Les épreuves du Diplôme de fin de formation technique et professionnelle (DFFTP) ont officiellement débuté ce lundi au Centre de Sadjeri, dans le 10e arrondissement de N’Djamena. Le coup d’envoi a été donné par le ministre de l’Enseignement supérieur, de la Recherche scientifique et de la Formation professionnelle, le Dr Sitack Yombatina Béni, accompagné de la secrétaire d’État, la Dr Khadidja Adoum Attimer, et du recteur de l’Académie de l’Ouest, le Pr Mahamat Barka.

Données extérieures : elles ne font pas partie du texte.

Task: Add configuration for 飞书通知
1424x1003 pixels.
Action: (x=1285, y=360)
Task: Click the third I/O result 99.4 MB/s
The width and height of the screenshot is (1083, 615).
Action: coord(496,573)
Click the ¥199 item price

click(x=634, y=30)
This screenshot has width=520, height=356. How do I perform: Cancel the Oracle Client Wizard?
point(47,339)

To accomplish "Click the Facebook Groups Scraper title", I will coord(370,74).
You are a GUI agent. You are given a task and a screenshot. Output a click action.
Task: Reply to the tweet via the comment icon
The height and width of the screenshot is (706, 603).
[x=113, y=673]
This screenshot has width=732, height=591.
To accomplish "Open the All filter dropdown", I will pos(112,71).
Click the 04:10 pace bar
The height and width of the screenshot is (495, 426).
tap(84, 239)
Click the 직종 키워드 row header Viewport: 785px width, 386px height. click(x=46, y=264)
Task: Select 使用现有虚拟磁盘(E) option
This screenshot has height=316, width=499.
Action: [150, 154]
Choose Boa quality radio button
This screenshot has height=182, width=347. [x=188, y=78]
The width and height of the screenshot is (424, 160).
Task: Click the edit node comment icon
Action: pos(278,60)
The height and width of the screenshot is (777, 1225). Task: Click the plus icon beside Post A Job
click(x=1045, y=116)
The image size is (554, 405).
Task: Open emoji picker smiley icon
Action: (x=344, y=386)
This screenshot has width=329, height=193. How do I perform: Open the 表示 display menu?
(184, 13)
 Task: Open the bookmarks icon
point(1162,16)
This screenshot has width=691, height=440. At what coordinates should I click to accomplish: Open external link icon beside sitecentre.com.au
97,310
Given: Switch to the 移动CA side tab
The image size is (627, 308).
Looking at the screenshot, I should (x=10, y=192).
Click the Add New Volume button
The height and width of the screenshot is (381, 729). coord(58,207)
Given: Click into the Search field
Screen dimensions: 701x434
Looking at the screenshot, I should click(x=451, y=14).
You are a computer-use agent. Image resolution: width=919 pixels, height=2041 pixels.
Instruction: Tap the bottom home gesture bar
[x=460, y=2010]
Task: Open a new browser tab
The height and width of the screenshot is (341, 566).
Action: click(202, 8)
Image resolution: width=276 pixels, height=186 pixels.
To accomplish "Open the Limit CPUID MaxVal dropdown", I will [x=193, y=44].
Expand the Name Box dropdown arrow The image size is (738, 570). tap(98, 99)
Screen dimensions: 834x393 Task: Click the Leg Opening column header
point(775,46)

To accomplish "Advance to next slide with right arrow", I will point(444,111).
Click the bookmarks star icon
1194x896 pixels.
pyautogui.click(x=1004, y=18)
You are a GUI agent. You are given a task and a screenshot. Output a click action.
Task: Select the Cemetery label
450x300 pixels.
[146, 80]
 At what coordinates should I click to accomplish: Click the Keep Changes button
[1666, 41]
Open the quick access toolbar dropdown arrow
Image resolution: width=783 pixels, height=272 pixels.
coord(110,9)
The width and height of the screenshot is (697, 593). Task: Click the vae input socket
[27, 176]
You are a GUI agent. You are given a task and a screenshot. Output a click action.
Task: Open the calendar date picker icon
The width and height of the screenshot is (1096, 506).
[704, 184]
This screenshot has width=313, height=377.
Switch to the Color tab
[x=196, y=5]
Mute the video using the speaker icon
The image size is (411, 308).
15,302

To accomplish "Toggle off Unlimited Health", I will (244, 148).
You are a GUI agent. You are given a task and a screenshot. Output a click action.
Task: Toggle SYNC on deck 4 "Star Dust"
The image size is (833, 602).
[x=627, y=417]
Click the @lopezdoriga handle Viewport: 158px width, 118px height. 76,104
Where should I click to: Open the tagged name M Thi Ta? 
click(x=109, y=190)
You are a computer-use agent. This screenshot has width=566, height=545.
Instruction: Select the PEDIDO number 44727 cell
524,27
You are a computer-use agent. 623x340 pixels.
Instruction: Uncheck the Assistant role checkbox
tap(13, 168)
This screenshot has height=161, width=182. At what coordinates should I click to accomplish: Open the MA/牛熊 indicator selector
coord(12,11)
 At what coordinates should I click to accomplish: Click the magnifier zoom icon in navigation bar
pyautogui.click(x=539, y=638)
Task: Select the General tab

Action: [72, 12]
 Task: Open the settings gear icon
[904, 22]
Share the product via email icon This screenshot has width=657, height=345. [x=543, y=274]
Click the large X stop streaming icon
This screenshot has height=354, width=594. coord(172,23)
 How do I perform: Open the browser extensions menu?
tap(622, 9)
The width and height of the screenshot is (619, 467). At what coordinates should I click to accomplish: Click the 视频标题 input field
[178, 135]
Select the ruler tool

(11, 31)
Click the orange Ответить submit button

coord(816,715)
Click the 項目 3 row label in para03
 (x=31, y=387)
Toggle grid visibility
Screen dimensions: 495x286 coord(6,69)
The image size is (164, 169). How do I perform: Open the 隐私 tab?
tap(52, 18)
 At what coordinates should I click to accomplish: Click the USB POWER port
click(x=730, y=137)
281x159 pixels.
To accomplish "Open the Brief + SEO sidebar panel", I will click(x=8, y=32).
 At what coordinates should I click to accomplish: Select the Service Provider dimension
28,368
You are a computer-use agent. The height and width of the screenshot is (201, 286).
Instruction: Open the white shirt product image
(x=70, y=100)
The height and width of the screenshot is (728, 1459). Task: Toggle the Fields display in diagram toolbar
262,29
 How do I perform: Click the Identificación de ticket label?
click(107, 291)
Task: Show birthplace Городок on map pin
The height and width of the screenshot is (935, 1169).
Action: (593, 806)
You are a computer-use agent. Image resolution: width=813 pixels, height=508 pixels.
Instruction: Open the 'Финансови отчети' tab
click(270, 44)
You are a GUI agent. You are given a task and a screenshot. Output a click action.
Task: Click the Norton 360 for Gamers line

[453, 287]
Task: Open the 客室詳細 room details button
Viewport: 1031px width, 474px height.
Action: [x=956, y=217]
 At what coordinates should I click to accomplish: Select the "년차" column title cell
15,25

Pour cette session, 1 590 candidats composent sur l’ensemble du territoire national. Ce diplôme vise à valider les compétences acquises par les apprenants en vue de leur insertion sur le marché de l’emploi, dans des disciplines variées telles que la mécanique, l’électricité, la couture, la plomberie sanitaire ou encore le soudage-montage.
Lors du lancement des épreuves écrites, le ministre a encouragé les candidats, qualifiant ces métiers techniques de secteurs stratégiques pour l’économie nationale, qui requièrent une main-d’œuvre qualifiée.
Cette session de 2026 revêt un caractère particulier : elle marque la fin du DFFTP. Dans le cadre des réformes structurelles menées par le ministère, ce diplôme sera définitivement remplacé dès la prochaine session par le Certificat de spécialisation professionnelle (CSP). Cette nouvelle formule, d’une durée de 9 mois alliant théorie et pratique, a été conçue pour s’aligner plus étroitement sur les exigences actuelles du marché du travail.